Event-Aware Sentiment Factors from LLM-Augmented Financial Tweets: A Transparent Framework for Interpretable Quant Trading

Paper · arXiv 2508.07408 · Published August 10, 2025
Sentiment Semantics Toxic DetectionsSocial MediaLinguistics, NLP, NLUNatural Language InferenceReading Summarizing

In this study, we wish to showcase the unique utility of large language models (LLMs) in financial semantic annotation and alpha signal discovery. Leveraging a corpus of company-related tweets, we use an LLM to automatically assign multilabel event categories to high-sentiment-intensity tweets. We align these labeled sentiment signals with forward returns over 1-to-7-day horizons to evaluate their statistical efficacy and market tradability. Our experiments reveal that certain event labels consistently yield negative alpha, with Sharpe ratios as low as -0.38 and information coefficients exceeding 0.05, all statistically significant at the 95% confidence level. This study establishes the feasibility of transforming unstructured social media text into structured, multi-label event variables. A key contribution of this work is its commitment to transparency and reproducibility; all code and methodologies are made publicly available. Our results provide compelling evidence that social media sentiment is a valuable, albeit noisy, signal in financial forecasting and underscore the potential of open-source frameworks to democratize algorithmic trading research.

This paper addresses this explanatory gap by introducing a novel framework that integrates Large Language Models (LLMs) with quantitative factor modeling to move beyond coarse sentiment and extract interpretable, event-driven factors from social media. Our central thesis is that the true value of social media data lies not just in its emotional intensity but in its rich semantic structure. We posit that by using an LLM to automatically assign multi-label event categories to high-intensity tweets—such as identifying discussions related to rumor/speculation, retail investor hype, or brand boycotts—we can construct more robust and interpretable predictive signals.

A core innovation in our pipeline is augmenting each tweet with both sentiment intensity and multi-label semantic tags. This allows us to move beyond binary polarity and construct interpretable, event-level predictors.

Sentiment Polarity (Net Tone). Each tweet is assigned a continuous sentiment score, referred to as net tone, reflecting the directional emotional intensity of the text. We adopt the approach of Sowinska et al., where a stacked LDA topic model followed by logistic regression is trained to predict forward returns, thereby generating polarity scores aligned with market response. Our modular framework also supports LLM-prompted polarity scoring for alternative use cases.

Multi-Label Event Tagging via LLM. To extract interpretable event-level semantics, we use a commercial-grade LLM to perform zero-shot, multi-label classification. Each tweet is prompted against a curated dictionary of 70+ financially relevant event types (e.g., Rumor/Speculation, Retail Investor Buzz, Brand Boycott).

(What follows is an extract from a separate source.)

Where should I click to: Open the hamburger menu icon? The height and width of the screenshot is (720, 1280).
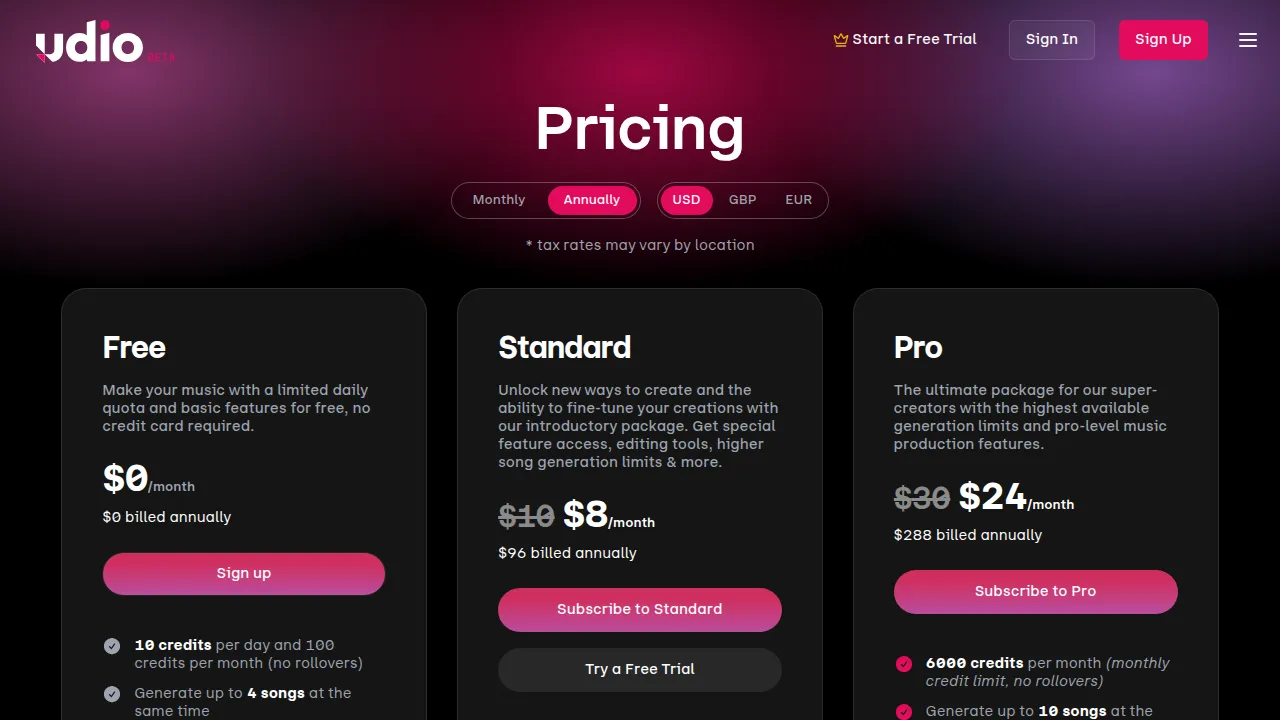coord(1248,40)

The LLM assigns one or more applicable labels per tweet. Tweets with multiple tags have their net tone duplicated across tags for subsequent aggregation. This enables high-level semantic structuring of otherwise opaque textual data.

While our core strategy demonstrated success using a lexicon-based approach, we conducted an exploratory analysis to probe the potential of Large Language Models (LLMs) for discovering more sophisticated, theme-driven trading signals.

We prompted a pre-trained financial LLM to classify tweets not merely by their polarity but by their underlying narrative themes, such as ”Speculation/Rumor,” ”Retail Investor Buzz,” or ”Geopolitical Tension.” We then analyzed the predictive power of these thematic labels.

The results, presented in Table 2, reveal distinct and powerful patterns. The analysis shows that several thematic labels are potent contrarian indicators. For instance, portfolios formed on days with a high prevalence of tweets about ”Speculation/Rumor” or ”Geopolitical Tension” consistently yielded statistically significant negative returns across multiple time horizons (1-day to 7-day), as evidenced by their significant negative Sharpe ratios. This suggests that a high volume of discussion around these particular themes is a precursor to negative price movements. The ”Retail Investor Buzz” category shows a more complex dynamic, starting as a negative signal before its Information Coefficient (IC) turns positive at the 7-day horizon, hinting at a possible short-term overreaction and subsequent reversal.

This analysis demonstrates that LLMs can move beyond simple positive/negative sentiment to uncover sophisticated, theme-driven market dynamics. While these themes may act as contrarian indicators on their own, they can still be harnessed to build profitable strategies. Figure 3 illustrates the performance of a long-only portfolio constructed by sorting stocks based on their LLM-generated thematic scores and investing in the top quintile. The positive cumulative return across different horizons highlights the potential of using these nuanced LLM-derived signals to construct alpha-generating portfolios.